**What you will do**: Where the string "Given" shows up in a line of the records, copy that line.

**The data**:
━━━━━━━━━━
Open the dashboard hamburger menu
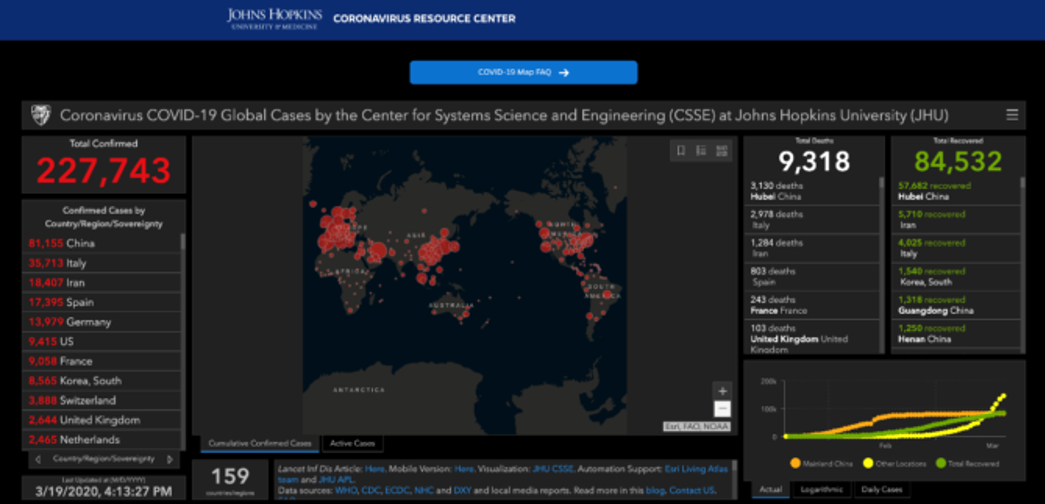Viewport: 1045px width, 504px height. [1013, 115]
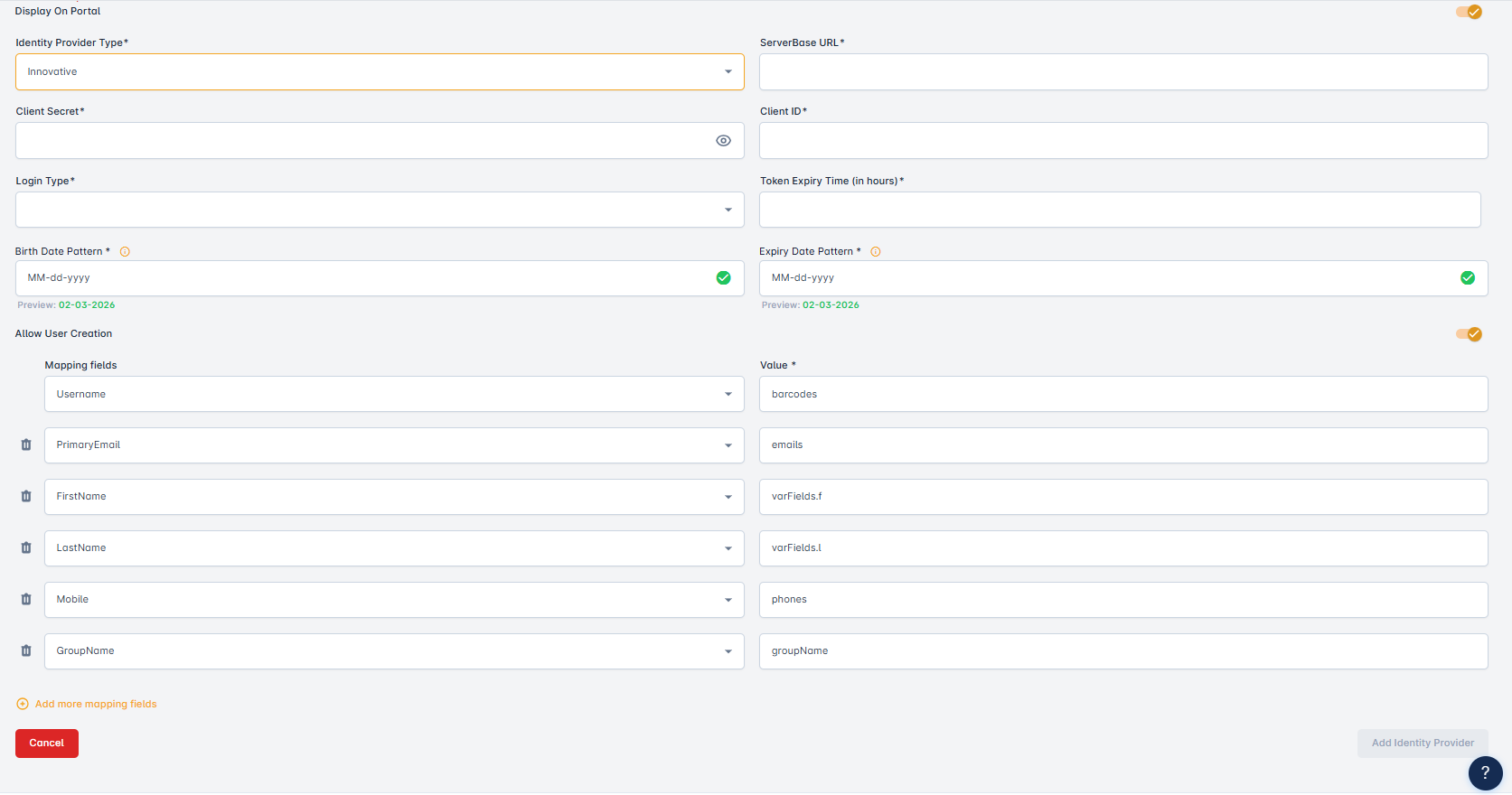1512x795 pixels.
Task: Disable Allow User Creation toggle
Action: [x=1469, y=334]
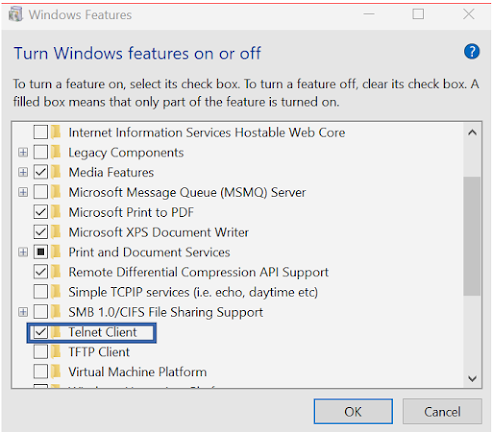
Task: Uncheck the Telnet Client checkbox
Action: pos(41,332)
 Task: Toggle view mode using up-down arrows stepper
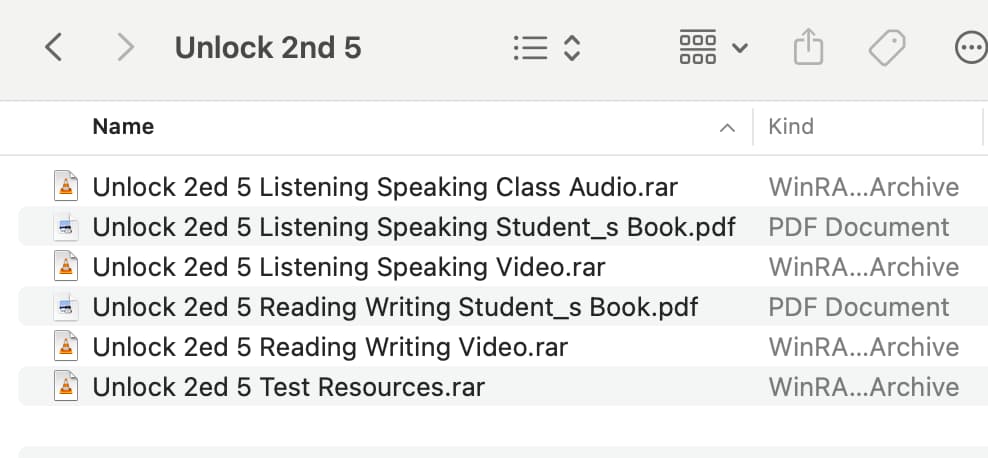[572, 48]
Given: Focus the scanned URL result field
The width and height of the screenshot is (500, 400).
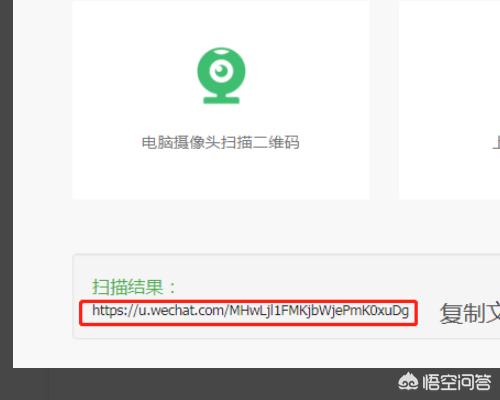Looking at the screenshot, I should 248,313.
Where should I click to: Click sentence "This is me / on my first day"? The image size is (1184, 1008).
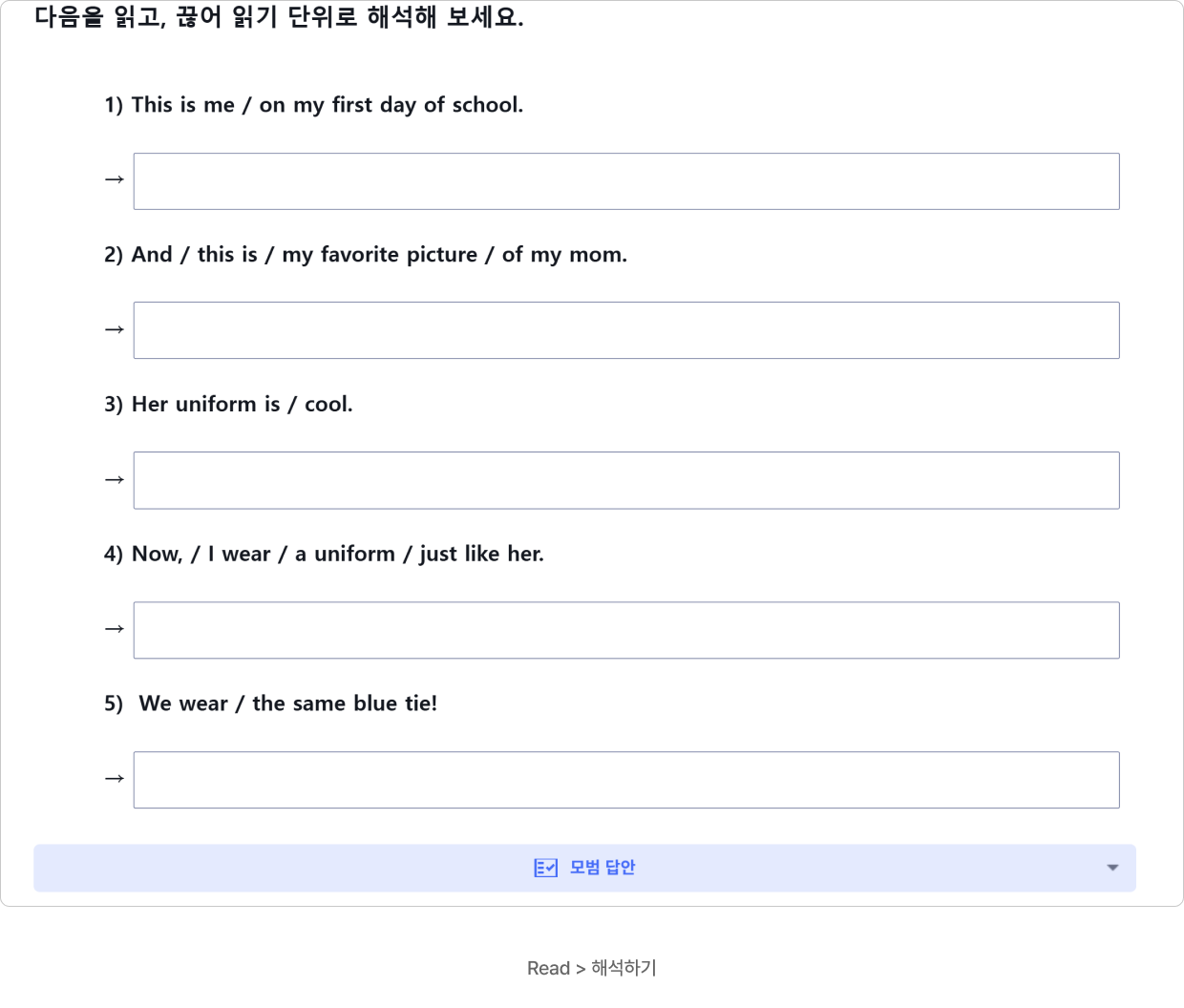pyautogui.click(x=313, y=105)
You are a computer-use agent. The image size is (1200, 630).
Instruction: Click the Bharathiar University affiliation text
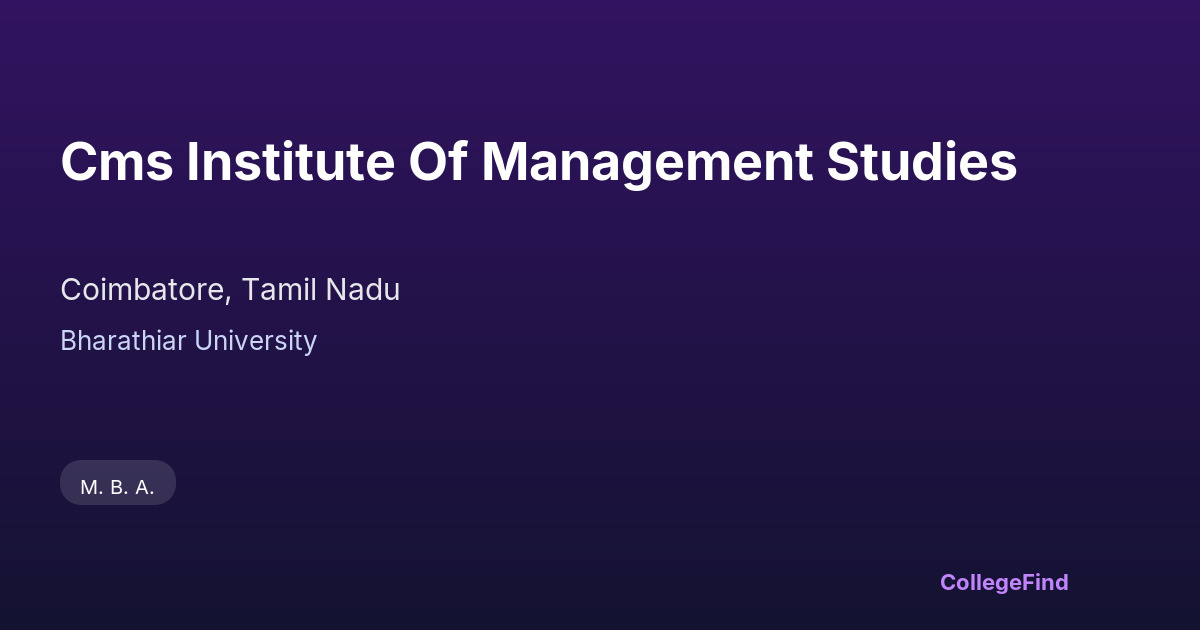tap(188, 341)
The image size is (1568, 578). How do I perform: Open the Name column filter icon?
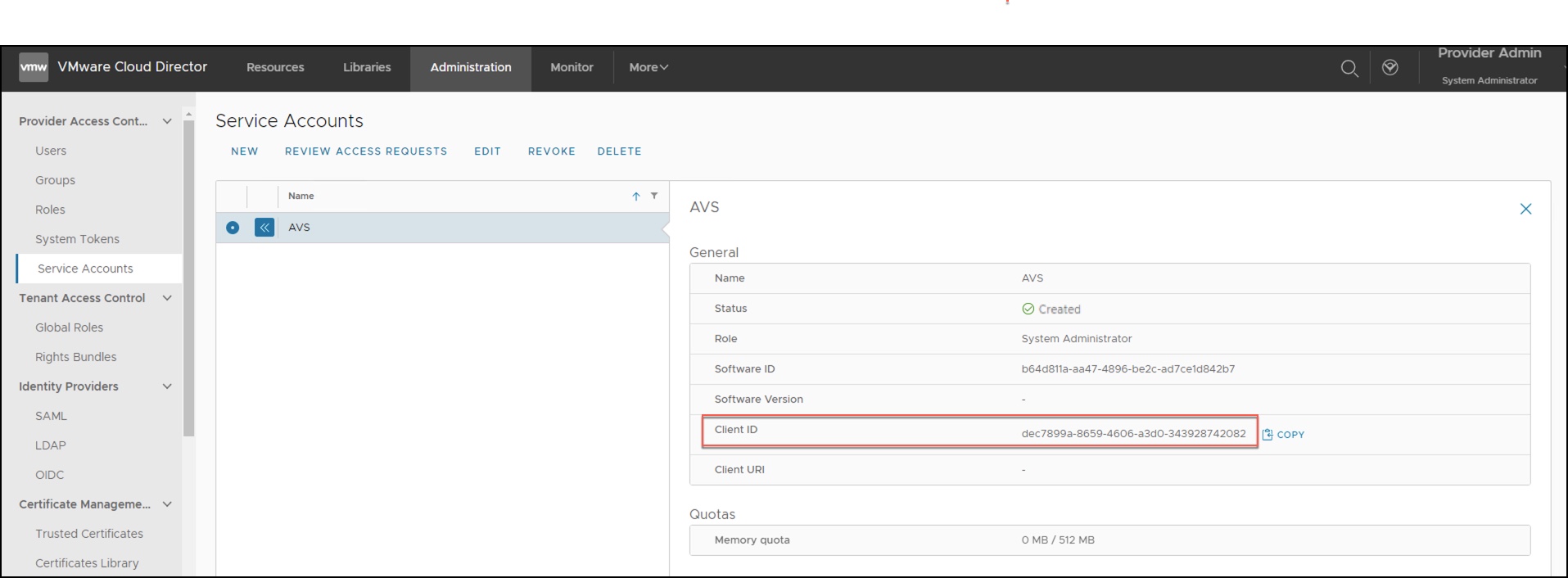[x=654, y=196]
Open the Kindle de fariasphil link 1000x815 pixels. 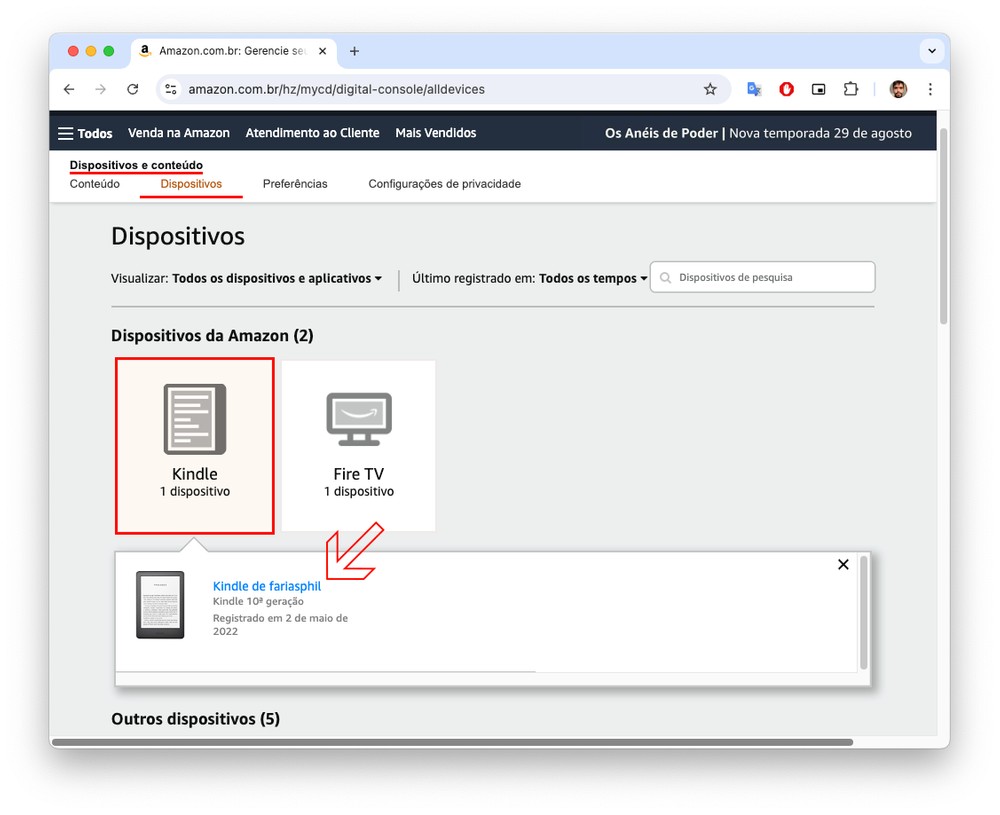[x=267, y=586]
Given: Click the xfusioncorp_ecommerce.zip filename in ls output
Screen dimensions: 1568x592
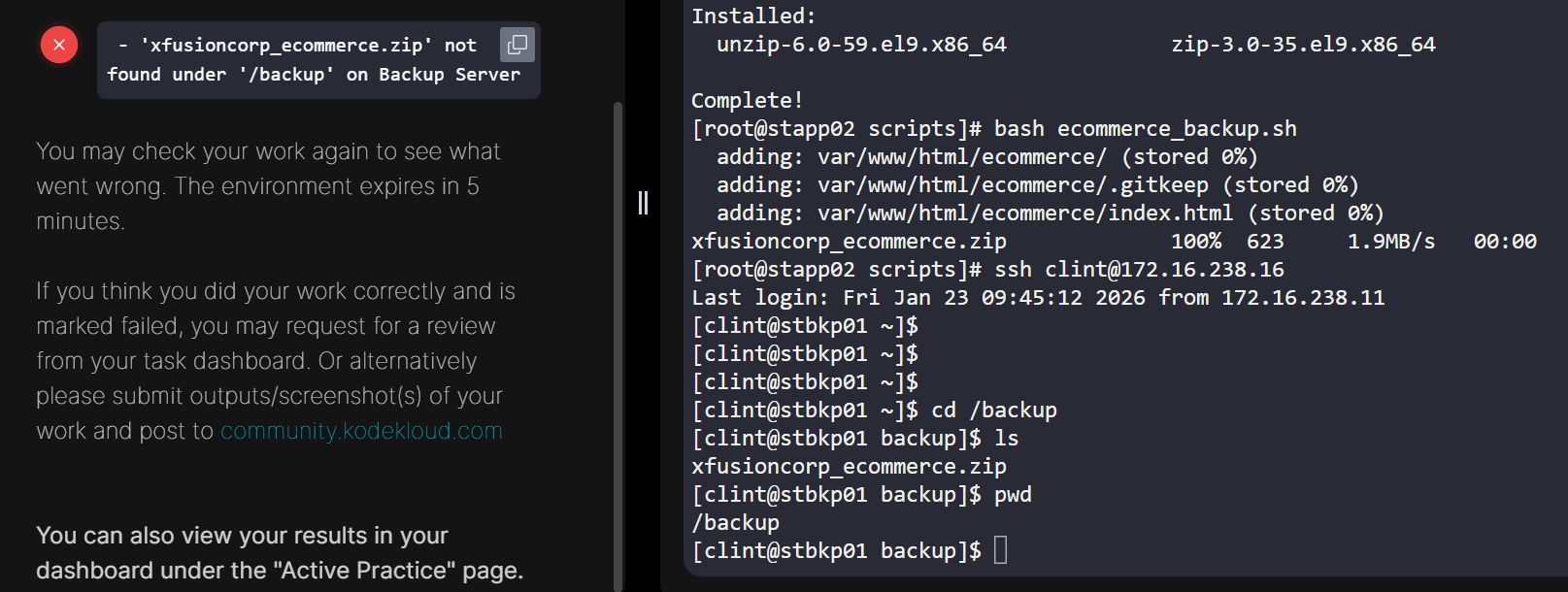Looking at the screenshot, I should coord(849,466).
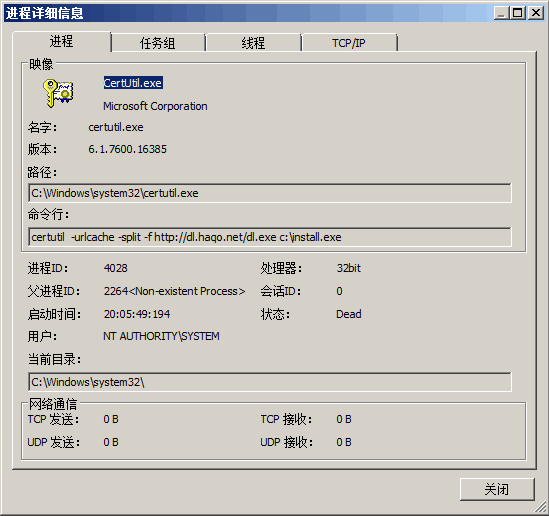549x516 pixels.
Task: Click the current directory field C:\Windows\system32\
Action: click(270, 382)
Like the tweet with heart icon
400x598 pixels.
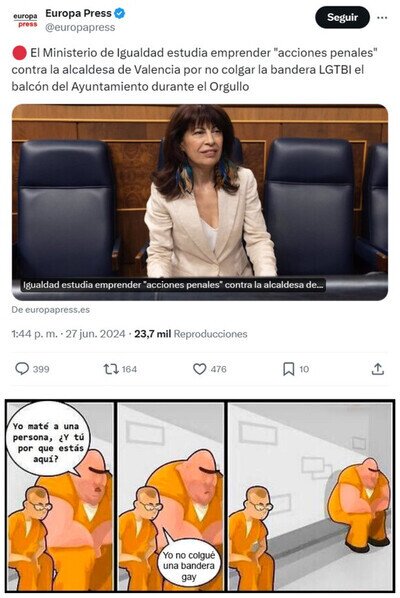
━━━━━━━━━━
**Response to this exercise**:
Given: Focus the scanned URL result field
Given: Click the xfusioncorp_ecommerce.zip filename in ls output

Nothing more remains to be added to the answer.